Kinkladze, nonostante la retrocessione, decise di rimanere a Manchester per le successive due stagioni, seppure i blues non furono capaci di riagguantare il loro posto in Premier League. Nel ’98 però, quando in panchina si accomodò Joe Royle, le cose per Kinky presero una brutta piega. L’allenatore lo considerava un lusso che la squadra non poteva permettersi in un momento così delicato, e così lo relegò spesso in panchina. Fu probabilmente il disperato tentativo di dare una scossa, ma servì a poco e niente. Così il 3 maggio 1998 il Manchester City toccò il suo punto più basso, retrocedendo per la prima volta in oltre cent’anni in League One (terza divisione). Mai, nella storia del calcio inglese, un club vincitore in Europa era sceso oltre la seconda serie. Typical City, ancora.  

La luce in fondo al tunnel

You’re gonna be the one that saves me” quando lo ha scritto, Noel Gallagher, probabilmente non aveva in testa Paul Dickov. Con il senno di poi è facile attribuire significati straordinari anche a ciò che non li aveva in origine. Guardando indietro oggi però, quel destro di Dickov contro il Gillingham ha le sembianze di quando riesci a tirare la testa fuori dall’acqua dopo aver rischiato di annegare. L’anno era il 1999, il Manchester City a Wembley si giocava lo spareggio per risalire in Championship. Sotto 2-0 a poco dalla fine, riuscì a riacciuffare la gara per i capelli al fotofinish grazie al pari segnato dall’attaccante di Glasgow, e poi a vincerla ai calci di rigore. Chissà cosa sarebbe stato, se i blues non si fossero liberati subito dalle sabbie mobili della League One. Meglio non averlo mai scoperto.

L’ennesimo saliscendi dalla Championship alla Premier, e viceversa, non scalfì la sensazione dei tifosi del Manchester City di aver scacciato via un incubo ed essere ritornati a respirare. Alla retrocessione, l’ultima in ordine di tempo, del 2001, seguì l’immediata promozione grazie ai gol di Shaun Goater, probabilmente il giocatore più amato dalla tifoseria nell’era a cavallo tra i due secoli – non a caso, giocando con il suo cognome, soprannominato “the goat“. Toccò a lui l’onore di vestire la fascia di capitano nell’addio allo stadio di Maine Road, nel 2003. Pochi impianti hanno potuto essere scena di picchi così importanti e momenti così drammatici. Sembra uno strano scherzo del destino che l’ultimo gol del City su quel prato lo abbia segnato Marc-Vivien Foè, che di lì a poco sarebbe venuto a mancare facendo ciò che più amava.

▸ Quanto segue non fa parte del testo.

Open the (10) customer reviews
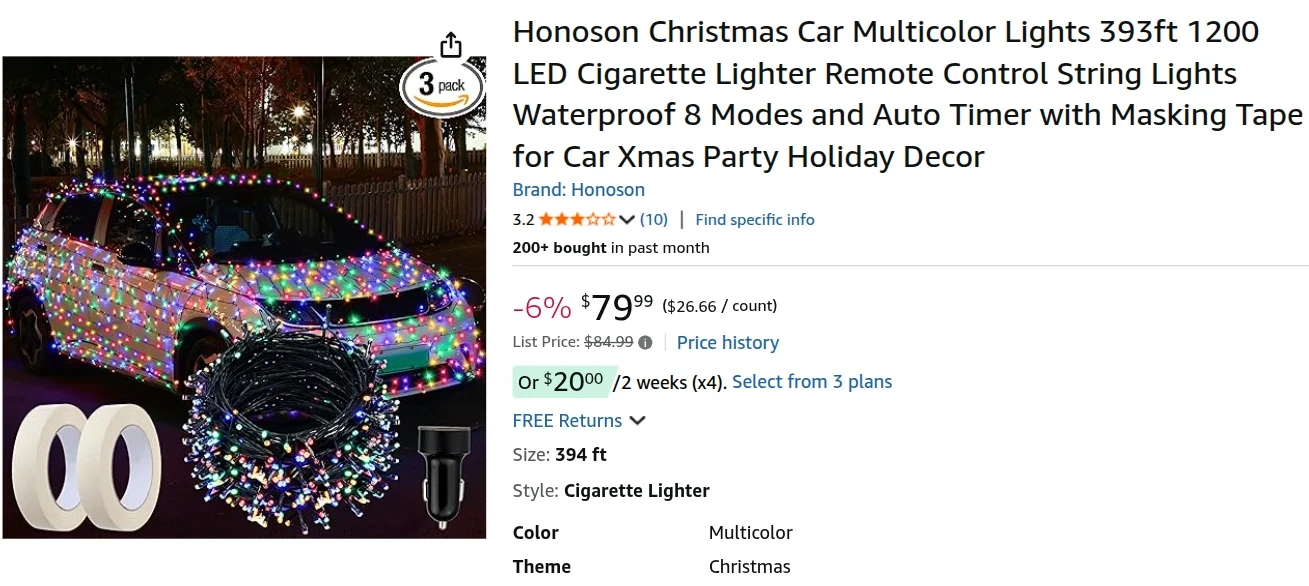[x=654, y=219]
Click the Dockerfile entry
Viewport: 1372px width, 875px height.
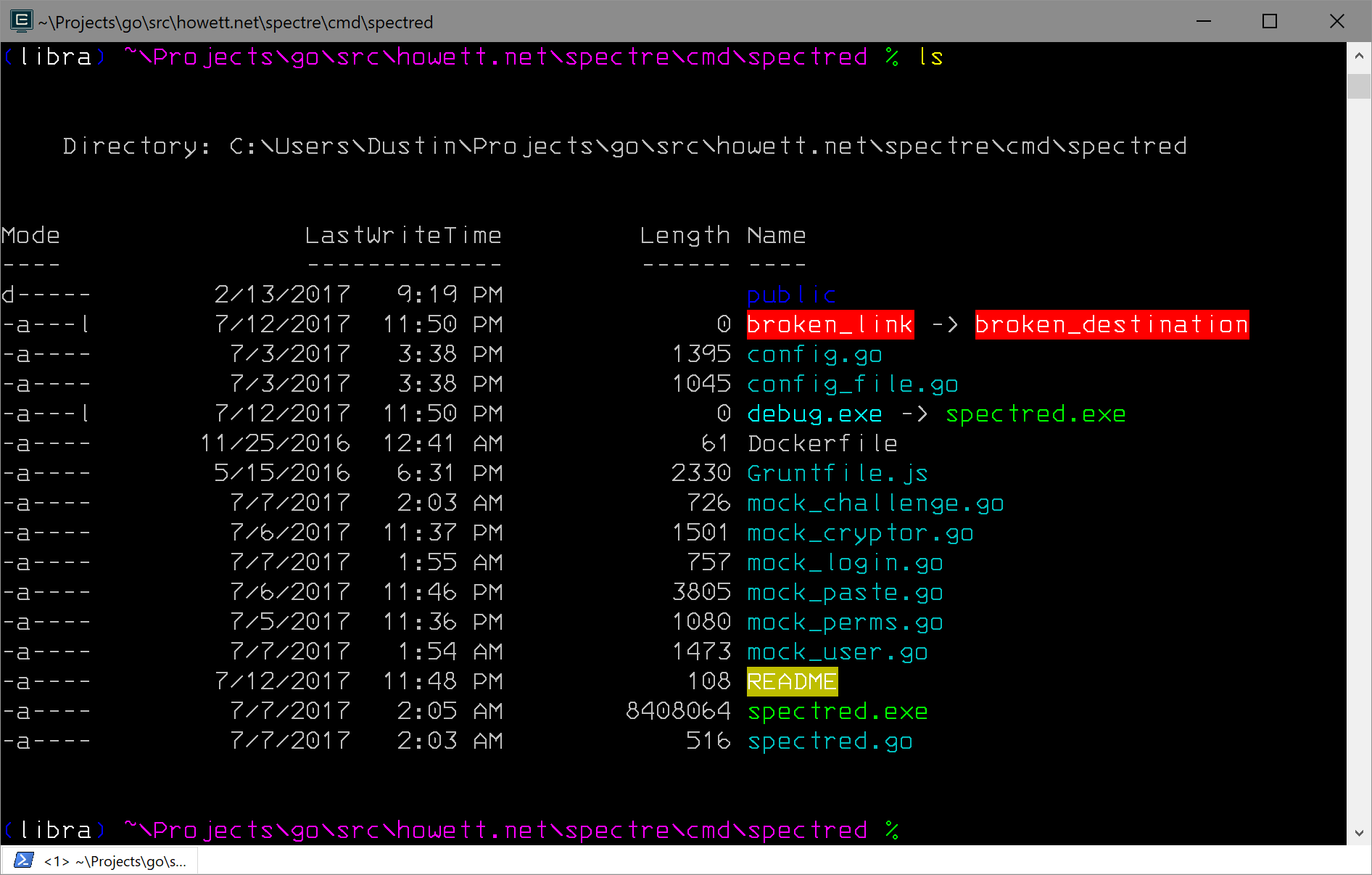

In tema calcio giocato, i primi anni 2000 furono caratterizzati da una nuova, ritrovata stabilità. Merito di Kevin Keegan, che non siederà vicino a Guardiola nell’olimpo cityzen, ma che seppe individuare i giusti uomini da cui ripartire così da permettere al club di navigare in acque tranquille, senza troppi rischi di classifica. Giocatori di classe come Bernabia e Berkovic, un giovane e talentuoso Anelka e la saetta Shaun Wright-Phillips erano solo alcuni di coloro che costituivano la spina dorsale della squadra. Nel 2005 Keegan si dimise, stanco di non riuscire a lottare per l’Europa, ma è innegabile che alla causa abbia portato più di un mattoncino.

A Keegan successe Stuart Pearce, che nonostante una rosa dignitosa, in cui spiccava sicuramente Stephen Ireland (Wright-Phillips fu ceduto in direzione Chelsea), trovò le stesse difficoltà del suo predecessore. La squadra vivacchiava senza difficoltà, ma sembrava bloccata in un limbo senza vie d’uscita. Poi nella primavera 2007 ecco comparire un nuovo acquirente, il thailandese Thaksin Shinawatra. L’ex-primo ministro rilevò il club non senza controversie, lasciandosi poi andare a una sessione di mercato a fini dimostrativi. La scelta dell’allenatore ricadde su un profilo esperto e di caratura internazionale come Sven-Goran Eriksson, e la rosa fu puntellata da nomi come Martin Petrov, Elano, Gelson Fernandes e Bojinov. L’entusiasmo era nell’aria, ma la realtà si rivelò ben più dura di quanto immaginato. La stagione, piuttosto fallimentare per le aspettative, si concluse con un umiliante 8-1 subito dal Middlesborough, ed Eriksson lasciò l’incarico senza grossi rimpianti.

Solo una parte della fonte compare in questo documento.